“The Man Who Loved Flowers by Stephen King”

The setting for “The Man Who Loved Flowers” is an early evening in May of 1963. A young man is walking with a brisk step up New York’s Third Avenue. The weather is perfect, and as written in the story, is being appreciated by a number of the denizens living in the city. Everyone, who the young man passes, notices that there is something special about him. He’s not very good looking, nor is he unattractive, but as King alludes to, there is a vibe that seemingly radiates from the young man’s presence. The particular vibe the character is giving off, is that of someone who is very much in love.

As the young man crosses over Sixty-third Street, he walks by a handcart filled with flowers. In addition to the flowers, the vendor also sells carnations, as well as hothouse tea roses. On the vendor’s transistor radio, there is a news update, that is filled with predominately bad news. The voice on the radio gives quick snippets of information pertaining to  a drug war, the pulling of an unidentified female body from the East River, the fact that there is a serial killer on the loose in the city – his weapon of choice is a hammer, as well as, a mention of Vietnam. For the briefest of moments, the young man in love, allows his romantic mindset to be soured, before he quickly regains his composure.    
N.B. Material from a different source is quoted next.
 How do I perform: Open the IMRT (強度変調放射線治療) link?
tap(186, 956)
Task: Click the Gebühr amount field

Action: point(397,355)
“The young man passed the flower-stand and the sound of the bad news faded. He hesitated, looked over his shoulder, and thought it over. He reached into his coat pocket and touched the something in there again. For a moment his face seemed puzzled, lonely, almost haunted, and then, as his hand left the pocket, it regained its former expression of eager expectation.”    

The young man goes back to the street vendor’s cart. He has decided to purchase flowers for the woman he loves. Her name is Norma. The young man loves to see her eyes light up when he gives her surprises, such a box of candy, or a bracelet. After a conversation with the vendor, the young man purchases a half dozen tea roses, and continues on his way to meet Norma.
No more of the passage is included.